Sinking House Now on Solid Ground

Haltom City families return home 16 months after flood.

A Haltom City family is home for the holidays, 16 months after floods sent a neighborhood packing.

A roll in the grass is somewhat of a luxury for Buddy and Shadow. The two dogs and the entire Caraway family were displaced after a series of storms flooded Big Fossil Creek.

"Within an hour, a huge portion of our yard was gone, and by morning, another huge portion," said Layla Caraway.

Eventually, the yard was all but gone and so were Caraways' hopes of ever returning home.

"It's a very emotional thing to lose your home in some way," said Caraway.

The city initially told her and nearly a dozen other neighbors there was nothing it could do.

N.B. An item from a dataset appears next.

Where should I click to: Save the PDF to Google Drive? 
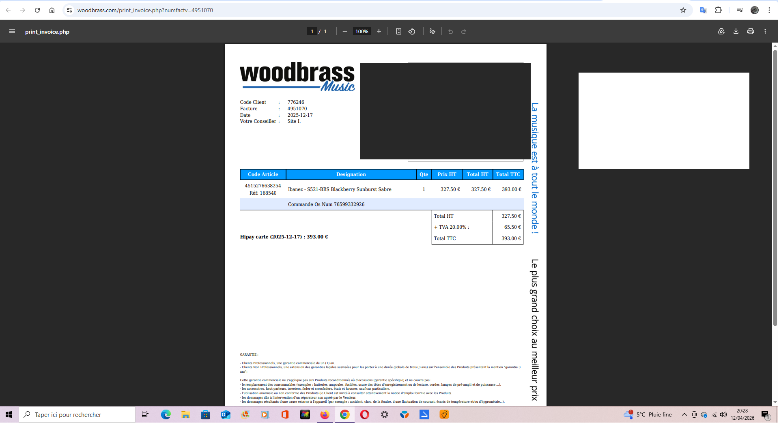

But eventually, the city agreed to build a massive, $1.5 million retaining wall after discovering sewer, water and power lines ran underneath the houses.

"I would watch and come by on a regular basis, and I was just thinking, 'Please don't knock our house down. We've come this far,'" said Caraway.

Her family moved back on Halloween and is settling in, just in time for the holidays.

"It's surreal," said Caraway. "Sometimes it's hard to step across that line, because that used to be just air."

Now that the retaining wall is built, the biggest problem is keeping people from walking along the top of it, the city said.